The Old Course at St Andrews, Scotland. Another equally perfect, albeit more famous piece of rumpled ground, the Old Course brilliantly presents courses within a course. Its huge greens and wide swaths of mown turf allow the Old Course to be set up significantly different day to day. Oh yes, it can be played in reverse, too. The Old Course is indeed the most dynamic layout in the world. Add all its history and the charm of the Auld Grey Toon, and there’s nothing quite like it.

The Loop at Forest Dunes, Michigan. Considering the reverence golf architects have shown for the Old Course throughout history, it’s amazing more designers haven’t attempted a reversible course. Now that Tom Doak has brilliantly done so at Forest Dunes, hopefully more contemporary architects will be inspired to try the same. Both loops around The Loop are excellent, which is very important, as Doak says: “if one loop is better than the other, one course will be preferred, which defeats the purpose of a reversible course.”

The Toronto Golf Club, Canada. Toronto is where Harry Colt set the benchmark for golf architecture in Canada in about 1912. What is more-or-less his original layout continues to stand the test of time following a thoughtful restoration by British golf architect Martin Hawtree. But still, Toronto is more. It’s the only club in Canada where everything comes together in similar fashion to the best in America and the UK, including a small sign at the entrance drive, which winds through the course en route to a historic clubhouse, which better fits Surrey than Toronto!

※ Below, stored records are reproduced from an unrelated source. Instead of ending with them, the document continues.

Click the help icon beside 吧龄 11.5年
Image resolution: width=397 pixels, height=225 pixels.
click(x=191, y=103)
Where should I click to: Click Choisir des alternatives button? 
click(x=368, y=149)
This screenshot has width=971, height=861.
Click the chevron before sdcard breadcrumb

Essex Golf & Country Club, Canada. Everything comes together pretty well at Essex, too. With a sprawling 1929 Tudor-style clubhouse looming over a sublime Donald Ross course cut through an oak forest, Essex is special. Having grown up there, I’m biased, but the golf course is a great illustration of what can be accomplished on flat ground by putting together a smart routing and moulding eighteen varied and interesting greens. Essex shows us that golf architecture can be simple when you’re a complex thinker like Mr Ross.

Harbour Town Golf Links, South Carolina. Despite all its distinctive features – wildly shaped greens held up by wood bulkheads, tiny pot bunkers, vast areas of sand, overhanging mossy oaks and so on – Harbour Town remains a beautiful example of seemingly restrained yet complex architecture. The beauty of the low country takes Pete Dye’s thoughtful creativity to the next level, too.

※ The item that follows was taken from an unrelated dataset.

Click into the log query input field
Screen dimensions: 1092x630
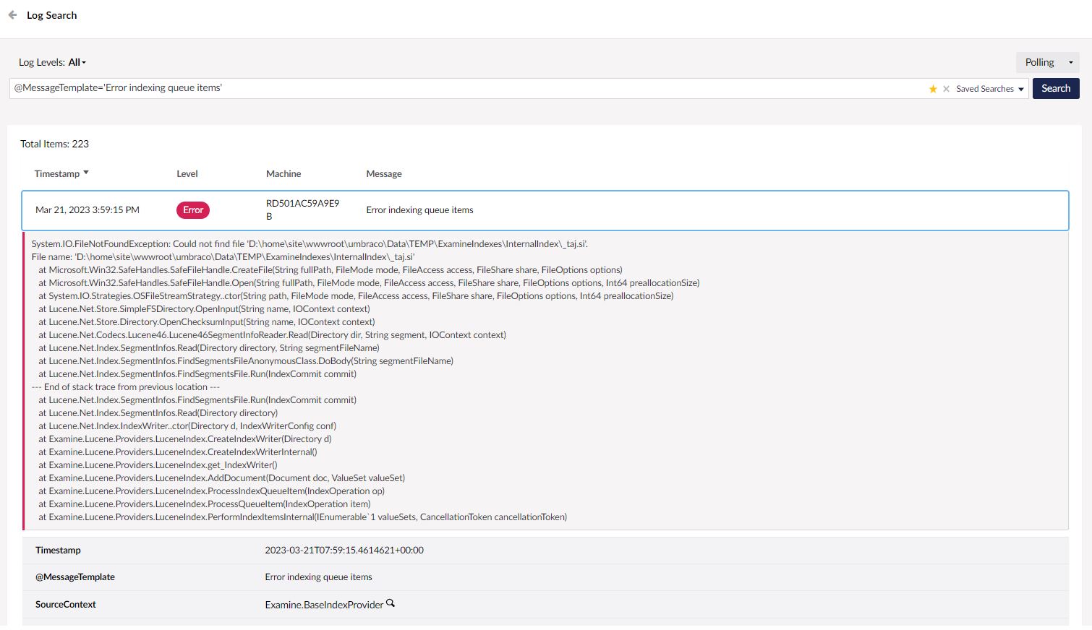coord(463,88)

TPC Sawgrass, Florida. Speaking of Mr Dye, no course emphasises old school strategic angles quite like Sawgrass… perhaps to the point of overkill, in fact! Nonetheless, the development (and evolution) of the Tour’s flagship course is fascinating. Not only did Dye engineer a less-than-ideal site to accommodate golf in a Florida swamp, but he also created what have become some of the most iconic holes in the world at Sawgrass.

High Pointe Golf Club, Michigan. The current renaissance in golf architecture didn’t start at Sand Hills in 1995. It began in northern Michigan in 1989, at High Pointe, where a young Tom Doak genuinely took a beautiful piece of ground and let it dictate where golf would be played. This is popularly referred to as minimalism today, but no one had taken that approach in decades before Doak. This isn’t just a romantic thought, either. Not only does High Pointe represent a watershed moment in the history of golf architecture, but the course was also great.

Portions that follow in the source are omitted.